→ Problem to work on
How many lines of the data below contain the string "Select"? Case counts; reply with the number alone.

[Item-finding records]
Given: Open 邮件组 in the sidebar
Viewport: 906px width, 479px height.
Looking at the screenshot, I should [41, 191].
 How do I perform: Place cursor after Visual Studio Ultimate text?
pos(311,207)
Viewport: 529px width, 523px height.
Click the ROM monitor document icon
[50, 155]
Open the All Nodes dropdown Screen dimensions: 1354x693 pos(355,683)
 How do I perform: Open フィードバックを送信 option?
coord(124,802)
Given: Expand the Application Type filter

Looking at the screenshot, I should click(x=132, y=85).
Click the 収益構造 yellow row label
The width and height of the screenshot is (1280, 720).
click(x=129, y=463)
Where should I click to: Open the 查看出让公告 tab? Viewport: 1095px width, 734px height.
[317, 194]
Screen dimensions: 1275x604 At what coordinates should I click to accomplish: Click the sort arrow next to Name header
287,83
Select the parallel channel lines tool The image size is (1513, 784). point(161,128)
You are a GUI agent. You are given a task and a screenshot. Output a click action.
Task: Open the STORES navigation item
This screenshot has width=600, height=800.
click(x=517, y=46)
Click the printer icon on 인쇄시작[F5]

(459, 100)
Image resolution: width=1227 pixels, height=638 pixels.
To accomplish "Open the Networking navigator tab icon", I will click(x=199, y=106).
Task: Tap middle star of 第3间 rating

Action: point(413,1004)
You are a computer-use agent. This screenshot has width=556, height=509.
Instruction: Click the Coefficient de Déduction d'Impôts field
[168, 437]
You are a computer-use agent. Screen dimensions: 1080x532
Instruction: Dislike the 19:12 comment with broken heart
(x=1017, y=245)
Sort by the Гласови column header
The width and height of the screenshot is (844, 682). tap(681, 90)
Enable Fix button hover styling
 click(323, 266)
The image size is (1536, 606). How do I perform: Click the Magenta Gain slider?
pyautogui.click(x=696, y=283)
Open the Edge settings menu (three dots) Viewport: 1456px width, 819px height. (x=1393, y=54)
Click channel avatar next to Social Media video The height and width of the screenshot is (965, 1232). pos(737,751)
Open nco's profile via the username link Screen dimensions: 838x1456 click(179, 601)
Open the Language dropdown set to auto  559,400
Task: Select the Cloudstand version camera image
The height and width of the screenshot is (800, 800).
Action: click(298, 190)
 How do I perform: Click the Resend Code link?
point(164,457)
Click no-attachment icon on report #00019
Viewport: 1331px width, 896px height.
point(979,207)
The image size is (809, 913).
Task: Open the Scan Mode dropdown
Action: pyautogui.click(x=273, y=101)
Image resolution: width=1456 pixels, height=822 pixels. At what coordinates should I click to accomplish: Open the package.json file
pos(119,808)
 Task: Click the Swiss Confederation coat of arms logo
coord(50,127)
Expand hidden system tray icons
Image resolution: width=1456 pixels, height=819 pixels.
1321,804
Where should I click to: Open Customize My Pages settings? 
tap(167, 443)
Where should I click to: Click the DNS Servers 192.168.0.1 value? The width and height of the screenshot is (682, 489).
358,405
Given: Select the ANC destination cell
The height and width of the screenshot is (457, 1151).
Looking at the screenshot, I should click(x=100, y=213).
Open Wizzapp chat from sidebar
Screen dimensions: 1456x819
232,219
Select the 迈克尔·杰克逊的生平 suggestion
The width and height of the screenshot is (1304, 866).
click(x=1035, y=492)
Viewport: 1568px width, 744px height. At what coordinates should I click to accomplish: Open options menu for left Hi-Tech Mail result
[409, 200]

→ Task result
4